The World Cup pushed volumes to records, and regulators want to see who keeps their footing
Kalshi handled more than US$31bn in notional volume in June, a jump of more than 70 percent from May's US$17.9bn, according to user-collected data on Dune Analytics cited by CNBC.
The surge, driven by the FIFA World Cup, pushed prediction markets toward what the Financial Times reported could become the largest market in history, more than a month before the final.
Kalshi has cleared more than US$1bn in daily volume every day since the tournament began on June 11, CNBC reported.
Rival Polymarket set a monthly record on its international event-contract exchange, where notional trading topped US$10.8bn and reversed declines recorded in April and May.
On Polymarket's US platform, volume reached more than US$3.5bn, up from US$1.77bn a month earlier.
The activity extended to newer entrants.
Rothera, a joint venture between Susquehanna International Group and Robinhood, recorded US$2bn in notional volume in its debut month and now accounts for 7 percent of US prediction-market activity, according to Bank of America.
Rothera launched in June, when Robinhood began routing certain World Cup contracts from its brokerage to the platform, as per CNBC.
How the platforms manage the surge may indicate how they handle other contract markets, CNBC reported, at a moment when regulators and institutions are assessing their performance.
The World Cup will test whether prediction markets can keep a level playing field for investors through a sustained, high-volume period, said Asaf Meir, chief executive of Solidus Labs.
He called it "a huge pressure test" in comments to CNBC, noting his market-integrity firm partners with Kalshi.
The platforms operate under US Commodity Futures Trading Commission oversight and have used a self-certification process to introduce new soccer wagers, the Financial Times reported.
Polymarket faces scrutiny over market manipulation: in April, a bettor allegedly interfered with temperature gauges at Paris-Charles de Gaulle airport to swing a wager, and US prosecutors are pursuing insider-trading cases tied to the platform.
Trading volume has not always tracked conviction.

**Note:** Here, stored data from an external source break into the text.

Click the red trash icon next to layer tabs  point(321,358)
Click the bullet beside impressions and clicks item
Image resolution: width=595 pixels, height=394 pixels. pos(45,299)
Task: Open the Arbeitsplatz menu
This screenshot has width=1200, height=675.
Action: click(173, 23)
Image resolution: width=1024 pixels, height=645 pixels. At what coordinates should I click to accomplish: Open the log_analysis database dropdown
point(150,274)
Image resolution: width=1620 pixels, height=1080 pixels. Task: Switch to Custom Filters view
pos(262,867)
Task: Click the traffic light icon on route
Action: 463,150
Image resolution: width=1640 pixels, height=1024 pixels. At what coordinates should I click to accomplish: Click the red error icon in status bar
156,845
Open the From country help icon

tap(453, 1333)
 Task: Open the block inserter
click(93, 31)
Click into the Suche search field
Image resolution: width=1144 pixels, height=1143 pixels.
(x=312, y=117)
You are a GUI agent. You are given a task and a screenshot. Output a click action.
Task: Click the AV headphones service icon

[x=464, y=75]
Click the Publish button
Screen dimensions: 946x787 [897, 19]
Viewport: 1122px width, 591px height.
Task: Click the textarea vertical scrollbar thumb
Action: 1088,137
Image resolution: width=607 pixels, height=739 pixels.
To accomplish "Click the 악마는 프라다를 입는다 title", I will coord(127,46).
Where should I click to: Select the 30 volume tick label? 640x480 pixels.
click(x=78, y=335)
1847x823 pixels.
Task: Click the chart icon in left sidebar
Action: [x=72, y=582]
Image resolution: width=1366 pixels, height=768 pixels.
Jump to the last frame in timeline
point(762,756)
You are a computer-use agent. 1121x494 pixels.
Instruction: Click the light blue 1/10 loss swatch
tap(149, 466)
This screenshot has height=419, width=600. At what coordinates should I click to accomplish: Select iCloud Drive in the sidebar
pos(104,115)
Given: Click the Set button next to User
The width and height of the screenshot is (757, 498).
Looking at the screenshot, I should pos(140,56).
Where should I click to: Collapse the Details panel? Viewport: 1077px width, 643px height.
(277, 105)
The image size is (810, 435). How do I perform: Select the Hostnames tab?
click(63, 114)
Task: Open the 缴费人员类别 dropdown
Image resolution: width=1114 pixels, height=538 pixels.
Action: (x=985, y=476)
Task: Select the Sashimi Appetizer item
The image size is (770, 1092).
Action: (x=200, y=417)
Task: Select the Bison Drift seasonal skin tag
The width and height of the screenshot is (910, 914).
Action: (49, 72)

Ahead of the tournament, Uzbekistan drew the most betting on Polymarket's winner market, with volume exceeding US$58m despite odds of roughly 0.01 percent, the FT reported, largely because the platform rewards users who provide liquidity.
Most traders had already closed their positions.
Pricing also diverges across sources.
With 16 teams remaining, a Forbes analysis found that FIFA rankings, sportsbook odds and prediction-market prices assign different probabilities to the same outcome.
Its rankings-based model gave France a 24.5 percent chance of winning, against 31.5 percent in sportsbook odds and 34.1 percent in prediction markets, while Argentina drew 25.2 percent in the model but about 16 percent across both markets.
In Canada, operators reported sharp increases in activity.
BetMGM said bets placed per match in Canada rose 71 percent and handle, the total amount wagered, climbed 73 percent this World Cup compared with the 2022 tournament in Qatar, its chief revenue officer, Matt Prevost, told CBC News.
Across all venues worldwide, Macquarie estimated World Cup betting could exceed US$50bn this year, a 43 percent increase on 2022, as reported by the FT.
Canadian regulators are weighing tighter rules.
In April, members of Parliament voted to send the National Framework on Sports Betting Advertising Act to the Standing Committee on Canadian Heritage, CBC News reported; if passed, it would require national rules on where and how often sports-betting ads appear.
Alberta will open its market to private operators on July 13 with responsible-gaming requirements, and Ontario has signalled changes to its advertising rules.
The expansion has coincided with rising harm indicators.
Ontario recorded an increase in problem-gambling helpline calls after it legalized private online gambling in 2022, according to CBC News.
"What's really lacking in Canada is an overarching or governing set of regulations from coast to coast to coast that address advertising specifically for gambling," Spencer Murch, a cognitive psychologist at the University of Calgary, told CBC News.